Problems and tasks:
a: Answer these questions from the blog post about visiting DC below:
(i) Why did the writer end up flying out on Saturday?
(ii) About how much money was saved by Lizbeth not flying out?
(iii) Which San Diego park does the writer mention?
b: In the blog post about visiting DC below, find the paragraph that begins "I'm sure my enjoyment of this visit" and name every place or landmark it mentions.
c: Carry on the blog post about visiting DC below, starting after its final sentence.

[personal profile] usernamenumber
Written yesterday:

I'm writing from a couch in the west wing of the Smithsonian National Gallery in DC. Directly across from me is a wall of Monets. It's breathtaking. Not two weeks ago Lizbeth and I were planning to move here, but then we haggled the landlords into helping us make San Diego affordable again and changed our minds.

By then, though, Red Hat had scheduled me to work a week out here and so here I am. The original plan was for this week in DC to give Lizbeth a chance to fly up (at our expense since we weren't committing yet) and see the place. But having made up our minds (more-or-less) to go to San Diego, it seemed wiser to save the ~$400 that flight and food would have cost and put it toward the move instead. When I booked my tickets, all the flights leaving on Sunday were booked and so I had to take a flight leaving Saturday instead. As a result, I've had the first opportunity in three visits to actually spend a day exploring and enjoying DC. But for all that today has brought me, it still feels empty somewhere deep inside because she was supposed to be here too. Sometimes I think money is dumb. Then the rent comes due.

I'm sure my enjoyment of this visit (barely half a day so far) shouldn't be considered indicative of what it would be like to live here. Nonetheless, the more time I spend here, the more I think I could grow to appreciate it. Walking down Pennsylvania Ave, flanked by the Smithsonian and the National Archives with the Capital dome looming a block away one gets a sense of being in the midst of something huge. Not nescessarily good or bad, but thrilling in its complexity and importance. In time these things may just blend into so much background scenery, but maybe even that is an experience worth having in one's life.

Then again (there's always a "then again...") while there's no Capitol, no White House and no Smithsonian in San Diego there is still Balboa Park with its own contingent of galleries and museums, a healthy arts culture and this fantastic taqueria staffed entirely by twentysomething punks.

I have a feeling that, were we to move here, everything that any of our friends have said about DC would prove to be true. I have seen many of the dark sides of the city that ciole wrote about. I've passed more homeless people camped out overnight on doorsteps or just sleeping on the sidewalk-- more than I think I've seen in any other city. The hostel I'm staying at is flanked by vacant lots and run down buildings within sight of the Washington Monument. It's not all rosy, but it's not all bad either.

Excerpted data:
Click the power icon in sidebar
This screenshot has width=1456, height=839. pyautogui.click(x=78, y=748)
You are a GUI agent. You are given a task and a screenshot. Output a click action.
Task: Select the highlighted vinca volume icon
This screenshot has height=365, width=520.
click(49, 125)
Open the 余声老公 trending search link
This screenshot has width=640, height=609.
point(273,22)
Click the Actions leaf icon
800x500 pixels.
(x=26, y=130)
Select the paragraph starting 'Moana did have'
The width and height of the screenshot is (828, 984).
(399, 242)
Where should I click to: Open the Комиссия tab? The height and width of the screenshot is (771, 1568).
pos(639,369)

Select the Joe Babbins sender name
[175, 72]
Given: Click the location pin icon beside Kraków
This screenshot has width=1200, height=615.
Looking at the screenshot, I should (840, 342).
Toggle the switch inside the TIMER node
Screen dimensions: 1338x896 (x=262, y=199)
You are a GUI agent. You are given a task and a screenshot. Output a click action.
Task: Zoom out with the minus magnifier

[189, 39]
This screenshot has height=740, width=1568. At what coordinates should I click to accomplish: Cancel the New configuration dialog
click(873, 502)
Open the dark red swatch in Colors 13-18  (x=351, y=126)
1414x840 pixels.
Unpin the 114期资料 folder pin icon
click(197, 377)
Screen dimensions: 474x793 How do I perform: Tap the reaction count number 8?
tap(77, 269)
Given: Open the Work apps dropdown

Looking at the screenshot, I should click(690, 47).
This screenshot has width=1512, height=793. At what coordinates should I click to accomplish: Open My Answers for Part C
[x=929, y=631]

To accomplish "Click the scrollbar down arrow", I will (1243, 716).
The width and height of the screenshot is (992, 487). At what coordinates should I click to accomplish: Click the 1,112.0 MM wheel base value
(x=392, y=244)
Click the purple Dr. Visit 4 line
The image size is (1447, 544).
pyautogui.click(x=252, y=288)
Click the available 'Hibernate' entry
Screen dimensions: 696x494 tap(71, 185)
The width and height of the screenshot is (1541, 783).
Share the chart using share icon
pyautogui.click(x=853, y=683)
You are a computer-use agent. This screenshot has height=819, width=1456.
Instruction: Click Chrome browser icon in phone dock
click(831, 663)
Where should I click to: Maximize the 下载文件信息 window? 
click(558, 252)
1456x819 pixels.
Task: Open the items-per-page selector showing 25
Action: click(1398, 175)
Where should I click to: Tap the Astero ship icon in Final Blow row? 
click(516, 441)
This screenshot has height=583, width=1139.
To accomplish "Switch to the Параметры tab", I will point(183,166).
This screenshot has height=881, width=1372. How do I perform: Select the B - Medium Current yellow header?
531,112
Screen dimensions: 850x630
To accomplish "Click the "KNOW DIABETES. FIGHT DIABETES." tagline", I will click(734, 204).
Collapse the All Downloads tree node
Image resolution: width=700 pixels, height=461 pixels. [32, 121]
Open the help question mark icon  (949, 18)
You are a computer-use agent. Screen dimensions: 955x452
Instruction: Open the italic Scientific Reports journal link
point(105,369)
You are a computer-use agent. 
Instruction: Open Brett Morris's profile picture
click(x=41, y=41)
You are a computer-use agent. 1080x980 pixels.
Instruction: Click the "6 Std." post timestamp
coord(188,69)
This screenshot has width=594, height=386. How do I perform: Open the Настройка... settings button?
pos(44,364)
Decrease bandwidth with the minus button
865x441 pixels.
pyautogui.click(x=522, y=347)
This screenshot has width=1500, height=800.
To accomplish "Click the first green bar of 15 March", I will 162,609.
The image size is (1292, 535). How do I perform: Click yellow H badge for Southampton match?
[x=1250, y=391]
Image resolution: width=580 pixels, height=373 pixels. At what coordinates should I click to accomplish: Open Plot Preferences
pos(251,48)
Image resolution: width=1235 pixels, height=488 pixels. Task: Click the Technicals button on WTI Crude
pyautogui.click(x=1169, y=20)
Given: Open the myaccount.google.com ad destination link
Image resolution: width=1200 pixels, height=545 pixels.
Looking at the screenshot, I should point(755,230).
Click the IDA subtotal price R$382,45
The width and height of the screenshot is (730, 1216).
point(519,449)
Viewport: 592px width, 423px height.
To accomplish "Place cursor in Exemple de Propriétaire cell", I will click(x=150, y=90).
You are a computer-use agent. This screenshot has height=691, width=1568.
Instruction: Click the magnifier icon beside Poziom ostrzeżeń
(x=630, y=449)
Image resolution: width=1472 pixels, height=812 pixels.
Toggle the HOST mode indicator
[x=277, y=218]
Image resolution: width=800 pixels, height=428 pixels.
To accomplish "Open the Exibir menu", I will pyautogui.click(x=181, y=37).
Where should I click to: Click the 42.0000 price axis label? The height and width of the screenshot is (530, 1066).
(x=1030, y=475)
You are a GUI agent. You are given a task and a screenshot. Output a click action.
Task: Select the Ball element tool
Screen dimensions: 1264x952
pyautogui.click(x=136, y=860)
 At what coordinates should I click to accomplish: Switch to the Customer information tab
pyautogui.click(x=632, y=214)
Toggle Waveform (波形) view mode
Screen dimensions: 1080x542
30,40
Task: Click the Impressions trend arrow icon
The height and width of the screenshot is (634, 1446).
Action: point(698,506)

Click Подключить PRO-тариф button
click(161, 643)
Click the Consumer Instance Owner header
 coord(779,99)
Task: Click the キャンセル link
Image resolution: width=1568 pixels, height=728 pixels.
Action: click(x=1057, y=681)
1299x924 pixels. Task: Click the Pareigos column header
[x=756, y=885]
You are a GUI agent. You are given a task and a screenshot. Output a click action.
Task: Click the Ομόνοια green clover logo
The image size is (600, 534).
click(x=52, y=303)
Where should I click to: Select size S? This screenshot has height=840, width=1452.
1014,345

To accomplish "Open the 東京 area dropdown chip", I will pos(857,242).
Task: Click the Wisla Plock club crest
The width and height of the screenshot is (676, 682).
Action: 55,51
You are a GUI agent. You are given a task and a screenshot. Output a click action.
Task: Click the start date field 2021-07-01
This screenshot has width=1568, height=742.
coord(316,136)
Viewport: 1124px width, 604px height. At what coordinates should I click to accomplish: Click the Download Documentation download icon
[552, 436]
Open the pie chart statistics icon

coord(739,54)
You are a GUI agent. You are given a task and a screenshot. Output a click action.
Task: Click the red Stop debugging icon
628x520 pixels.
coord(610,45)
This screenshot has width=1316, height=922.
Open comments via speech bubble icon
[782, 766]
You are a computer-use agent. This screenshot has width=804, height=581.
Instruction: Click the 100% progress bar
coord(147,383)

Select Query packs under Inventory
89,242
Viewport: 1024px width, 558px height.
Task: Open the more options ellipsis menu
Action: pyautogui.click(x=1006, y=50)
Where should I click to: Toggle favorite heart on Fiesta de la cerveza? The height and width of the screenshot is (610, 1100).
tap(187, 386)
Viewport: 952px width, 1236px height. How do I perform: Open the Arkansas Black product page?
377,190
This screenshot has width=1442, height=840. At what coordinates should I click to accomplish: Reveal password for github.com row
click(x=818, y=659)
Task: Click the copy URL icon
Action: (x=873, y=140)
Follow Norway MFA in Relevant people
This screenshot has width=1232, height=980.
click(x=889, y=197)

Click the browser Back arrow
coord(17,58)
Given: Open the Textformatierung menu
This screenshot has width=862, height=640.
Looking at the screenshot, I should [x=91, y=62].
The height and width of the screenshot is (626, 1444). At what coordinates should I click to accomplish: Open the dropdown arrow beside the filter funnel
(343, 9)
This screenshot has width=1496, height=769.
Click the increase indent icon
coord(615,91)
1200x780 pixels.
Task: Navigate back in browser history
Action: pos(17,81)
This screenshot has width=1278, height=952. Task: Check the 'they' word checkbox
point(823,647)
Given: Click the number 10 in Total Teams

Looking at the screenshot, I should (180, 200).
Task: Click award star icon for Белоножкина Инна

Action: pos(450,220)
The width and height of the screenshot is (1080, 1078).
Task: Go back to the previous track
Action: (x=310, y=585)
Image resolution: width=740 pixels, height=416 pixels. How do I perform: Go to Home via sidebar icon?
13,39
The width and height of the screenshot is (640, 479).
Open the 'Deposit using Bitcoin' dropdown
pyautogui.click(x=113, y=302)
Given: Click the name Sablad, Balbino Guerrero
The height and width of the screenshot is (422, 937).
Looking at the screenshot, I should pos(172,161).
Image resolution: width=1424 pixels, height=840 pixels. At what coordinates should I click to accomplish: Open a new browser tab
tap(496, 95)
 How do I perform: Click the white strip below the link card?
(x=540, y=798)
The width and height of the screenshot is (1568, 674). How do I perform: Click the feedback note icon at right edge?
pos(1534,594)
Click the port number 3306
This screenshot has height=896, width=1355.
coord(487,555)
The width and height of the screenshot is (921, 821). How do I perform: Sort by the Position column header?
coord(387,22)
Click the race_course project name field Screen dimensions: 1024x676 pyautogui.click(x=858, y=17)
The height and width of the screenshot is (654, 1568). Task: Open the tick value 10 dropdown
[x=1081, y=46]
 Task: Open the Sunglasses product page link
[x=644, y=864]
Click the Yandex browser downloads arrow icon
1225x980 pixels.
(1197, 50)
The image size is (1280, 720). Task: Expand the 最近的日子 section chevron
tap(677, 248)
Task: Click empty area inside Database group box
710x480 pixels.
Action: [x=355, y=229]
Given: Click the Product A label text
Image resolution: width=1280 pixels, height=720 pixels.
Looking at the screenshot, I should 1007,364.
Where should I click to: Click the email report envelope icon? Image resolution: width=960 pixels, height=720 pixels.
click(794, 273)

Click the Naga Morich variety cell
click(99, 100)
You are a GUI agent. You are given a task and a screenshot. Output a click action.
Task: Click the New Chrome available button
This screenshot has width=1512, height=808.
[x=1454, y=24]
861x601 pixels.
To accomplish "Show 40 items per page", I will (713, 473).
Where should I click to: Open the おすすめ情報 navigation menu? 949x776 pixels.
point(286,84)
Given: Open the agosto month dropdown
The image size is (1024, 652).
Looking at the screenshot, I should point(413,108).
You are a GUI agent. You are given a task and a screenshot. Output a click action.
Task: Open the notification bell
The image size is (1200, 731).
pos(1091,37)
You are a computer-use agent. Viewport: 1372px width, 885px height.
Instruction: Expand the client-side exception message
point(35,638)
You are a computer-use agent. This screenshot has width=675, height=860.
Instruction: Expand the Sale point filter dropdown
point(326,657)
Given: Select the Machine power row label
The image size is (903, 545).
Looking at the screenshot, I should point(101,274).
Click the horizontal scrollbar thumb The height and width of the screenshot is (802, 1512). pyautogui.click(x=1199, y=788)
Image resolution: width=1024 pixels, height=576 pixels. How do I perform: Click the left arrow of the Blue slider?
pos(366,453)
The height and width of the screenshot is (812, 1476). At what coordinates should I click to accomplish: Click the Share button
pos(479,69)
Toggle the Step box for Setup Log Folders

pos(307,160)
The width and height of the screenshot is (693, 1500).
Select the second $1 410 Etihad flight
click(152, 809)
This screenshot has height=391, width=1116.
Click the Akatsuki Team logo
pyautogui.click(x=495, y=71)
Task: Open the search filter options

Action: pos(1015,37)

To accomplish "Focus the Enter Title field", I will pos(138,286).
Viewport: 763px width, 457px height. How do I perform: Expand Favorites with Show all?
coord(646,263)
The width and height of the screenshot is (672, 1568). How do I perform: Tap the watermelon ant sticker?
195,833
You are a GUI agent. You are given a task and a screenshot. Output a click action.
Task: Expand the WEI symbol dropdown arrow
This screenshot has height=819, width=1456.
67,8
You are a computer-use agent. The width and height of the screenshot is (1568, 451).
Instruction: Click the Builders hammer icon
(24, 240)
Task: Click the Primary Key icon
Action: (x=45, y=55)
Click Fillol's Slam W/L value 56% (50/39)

Written responses:
a:
(i) All the Sunday flights were booked.
(ii) About $400.
(iii) Balboa Park.

b: Pennsylvania Ave, the Smithsonian, the National Archives, the Capital dome

c:
For some reason I feel safer walking the streets than I have in other cities, but that might just be the result of me getting used to cities. Downtown DC is surprisingly well lit at night (much to my chagrin as I try to sleep in a room with broken window blinds) and there is traffic, hustle and bustle 24 hours a day (much to my chagrin as I try to sleep in a room with no soundproofing). There are little parks every few blocks and because of the height limit on buildings it feels more open than other cities. There is one point I must disagree with Ciole about: I've already found two good Mexican places: A Chipotle (a chain, yes, but a very good chain IMO) and the Austin Grill, where I had migas for the first time-- I don't think I've had a more satisfying meal in ages. But why, oh why can't I find a taqueria outside of CA that actually has horchata??

It's time for me to get up and explore the gallery some more. On the way down here I passed "The Shakespeare Theater", where Henry IV, Part I (which I've never seen) is playing. Sometime this week, I think I will have to do something about that.

Addendum -- sitting in an indoor garden, still at the Smithsonian.

How to describe what's around me? A large, arched cieling overhead. The ceiling, supported by tall, unadorned columns, is made of plastic translucent enough to let in daylight while retaining a milky consistency.

Oh, who am I kidding? It's plastic. It looks like plastic with sun on the other side. We've all seen it. It's even cracked in several places. And yet here, blanketing the long, arched roof of this room, returning the echoes of people shuffling from place to place, it detracts no less from the overall feel of the place than the marble statues down the hall.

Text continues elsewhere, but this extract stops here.